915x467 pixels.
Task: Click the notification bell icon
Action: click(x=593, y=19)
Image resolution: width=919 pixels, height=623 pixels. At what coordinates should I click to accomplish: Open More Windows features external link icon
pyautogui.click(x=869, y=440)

--

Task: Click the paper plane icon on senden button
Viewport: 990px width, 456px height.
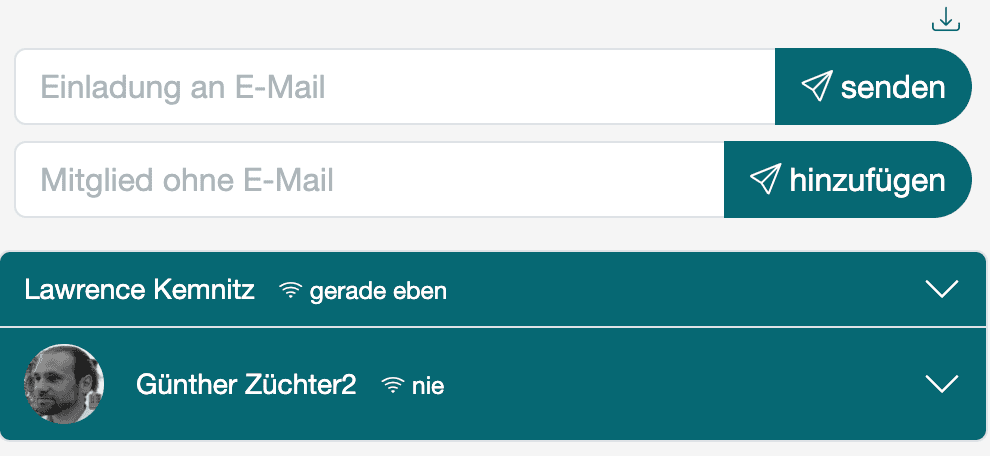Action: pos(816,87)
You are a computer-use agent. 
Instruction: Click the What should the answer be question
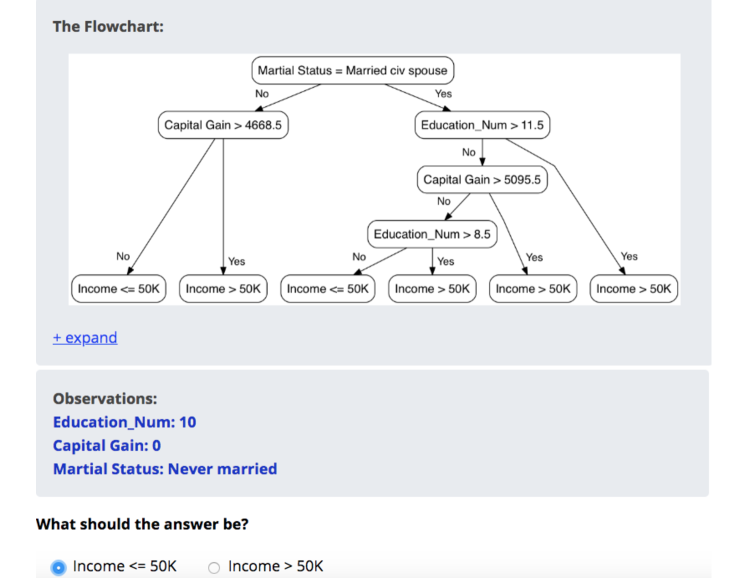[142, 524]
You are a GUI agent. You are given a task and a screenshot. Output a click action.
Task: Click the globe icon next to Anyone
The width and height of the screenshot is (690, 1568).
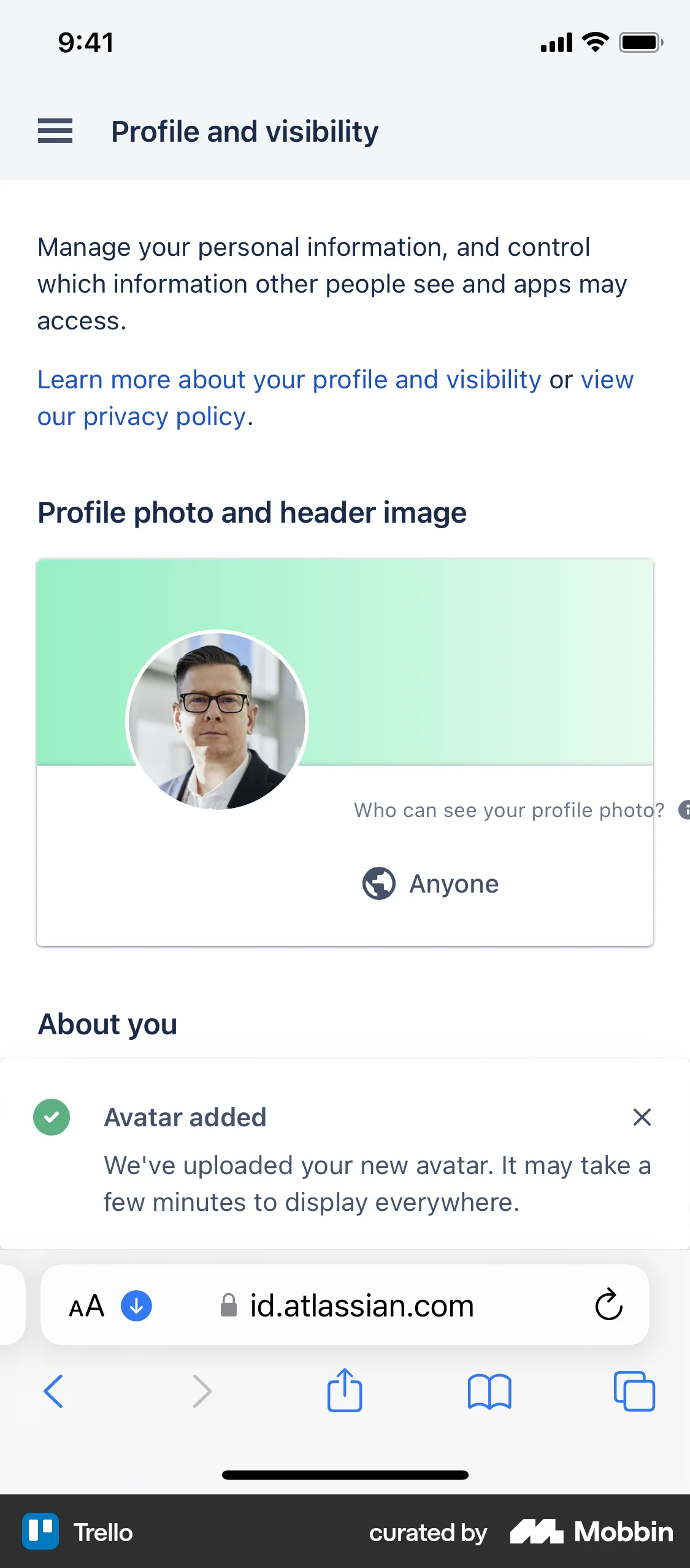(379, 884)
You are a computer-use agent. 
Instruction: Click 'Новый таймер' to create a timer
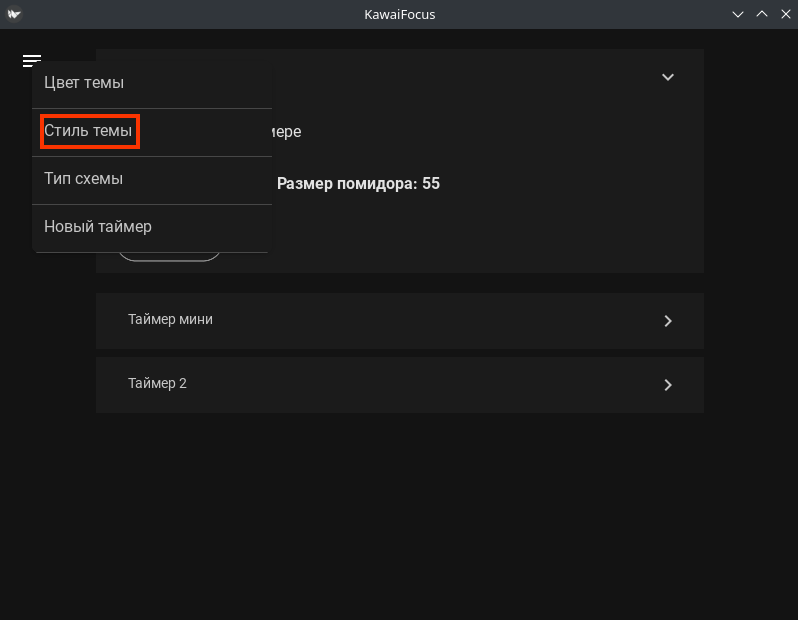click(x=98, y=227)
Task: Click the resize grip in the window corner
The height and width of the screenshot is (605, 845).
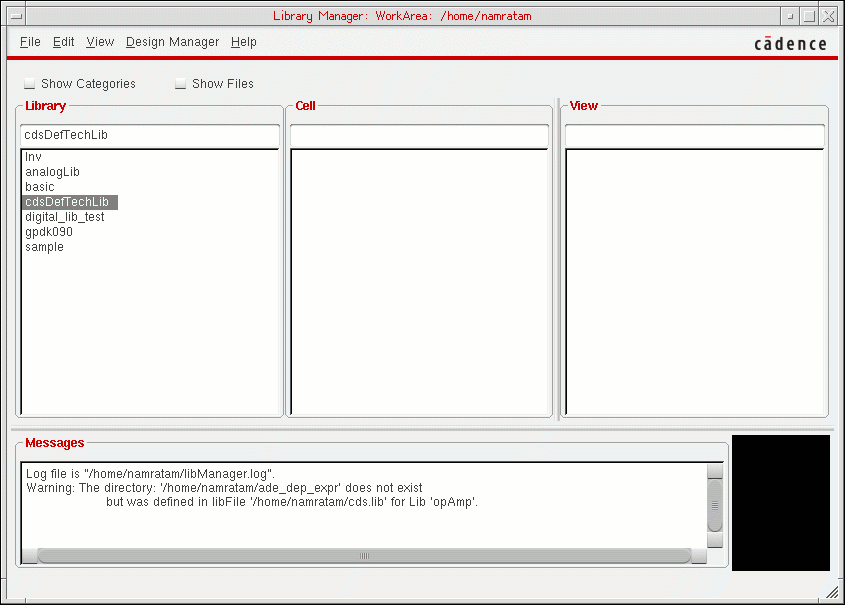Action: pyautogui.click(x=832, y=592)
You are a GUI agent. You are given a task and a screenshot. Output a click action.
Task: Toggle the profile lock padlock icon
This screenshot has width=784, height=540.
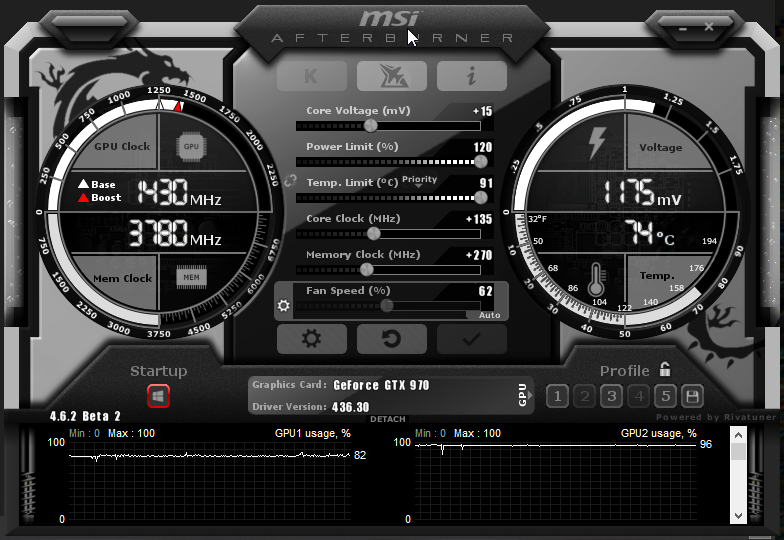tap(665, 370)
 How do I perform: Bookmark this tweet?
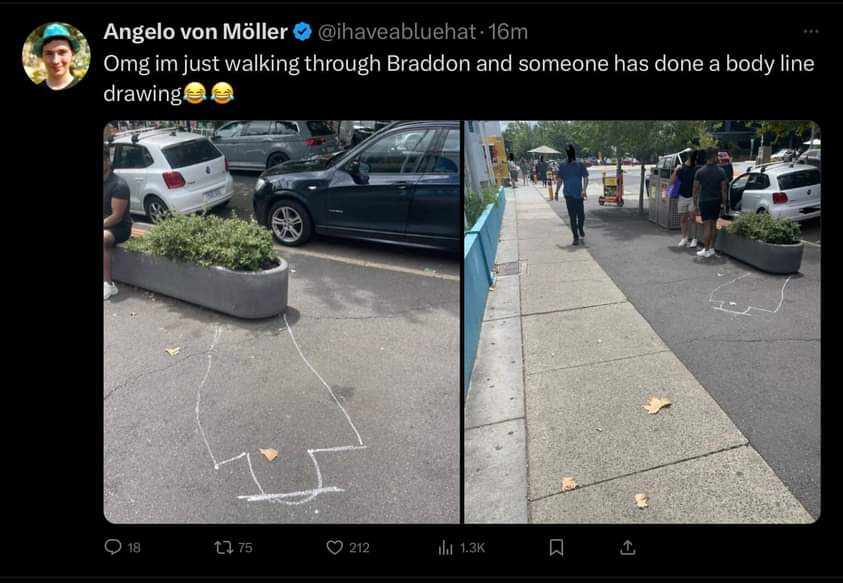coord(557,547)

* * *

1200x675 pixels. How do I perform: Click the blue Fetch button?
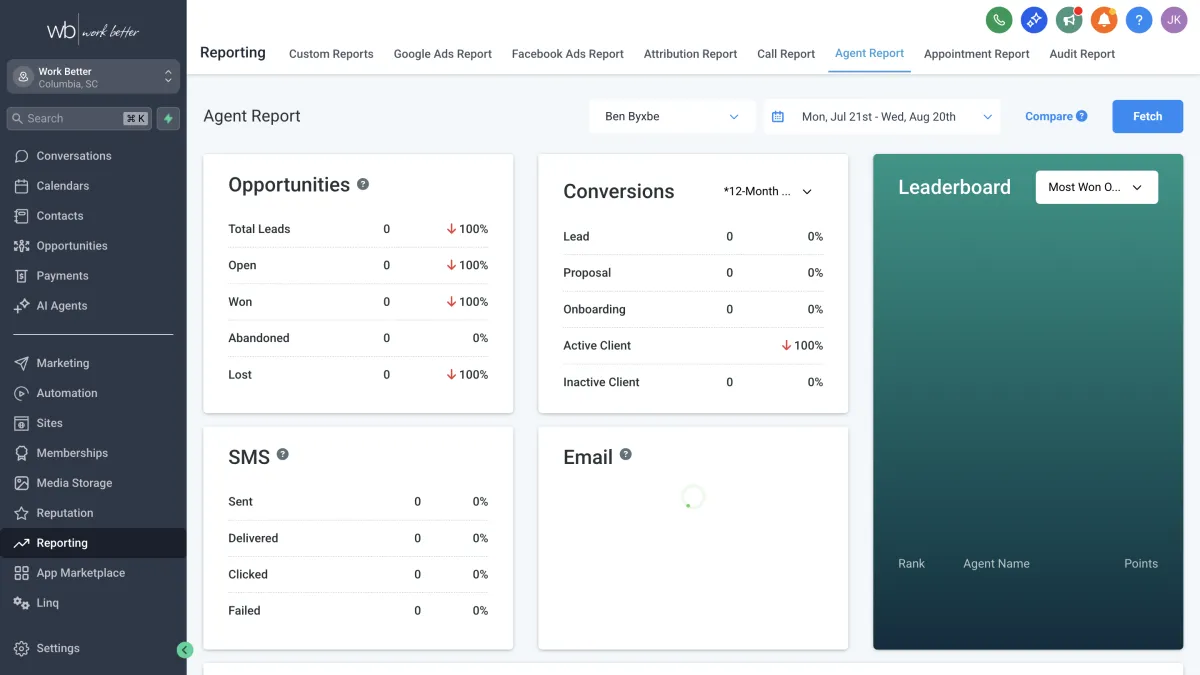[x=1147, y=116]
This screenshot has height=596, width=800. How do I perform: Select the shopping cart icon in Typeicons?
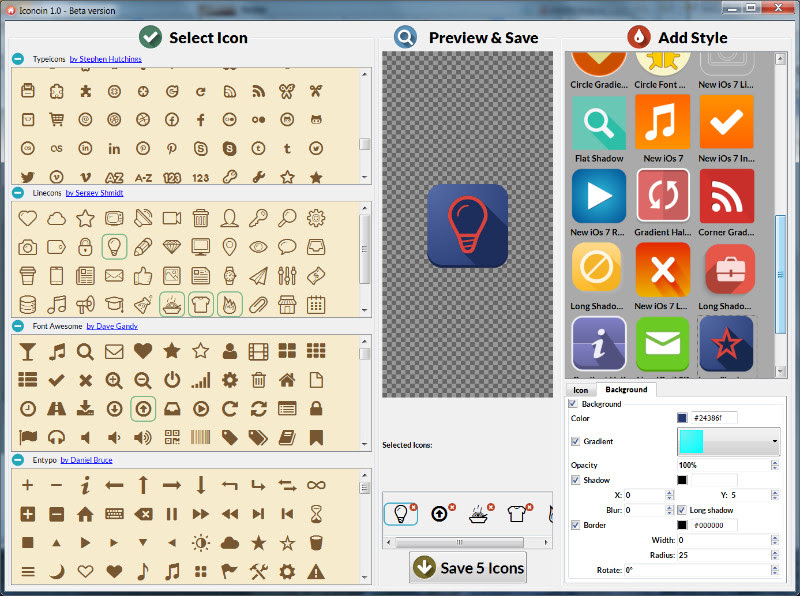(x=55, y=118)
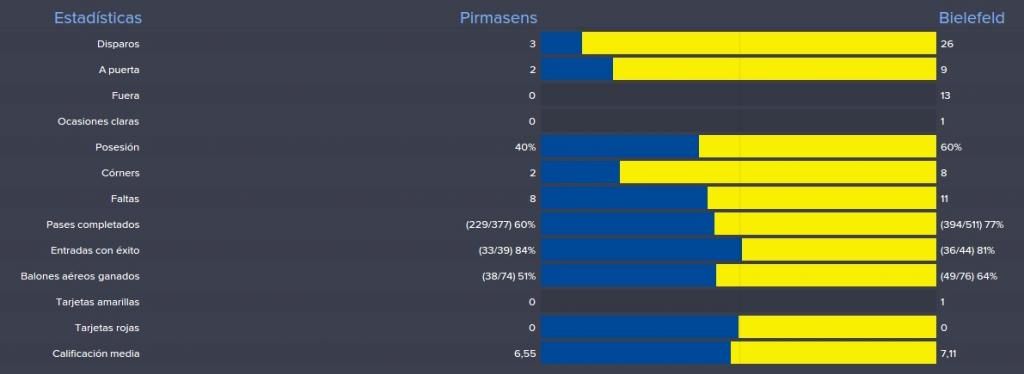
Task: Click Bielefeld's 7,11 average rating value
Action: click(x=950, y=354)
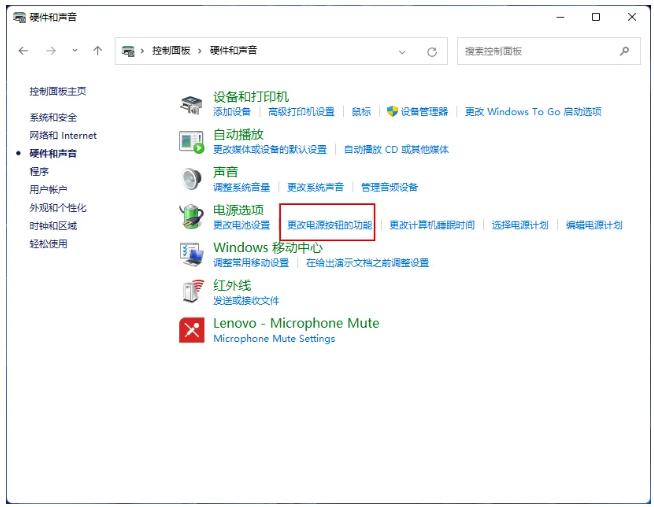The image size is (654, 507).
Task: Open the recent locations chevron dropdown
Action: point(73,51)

> [What is being asked]: Taking the entries above, copy word for word the lines from the one with "Task: Click the paper" up to and including the one with "Task: Click the resize", without any picture.

> [Answer to the problem]:
Task: Click the paper plane icon on senden button
Viewport: 990px width, 456px height.
Action: pos(816,87)
You are a computer-use agent. 
Instruction: Click the What should the answer be question
[142, 524]
You are a GUI agent. You are given a task and a screenshot. Output a click action.
Task: Click the globe icon next to Anyone
The width and height of the screenshot is (690, 1568).
(379, 884)
You are a computer-use agent. 
Instruction: Click 'Новый таймер' to create a timer
click(x=98, y=227)
Task: Click the resize grip in the window corner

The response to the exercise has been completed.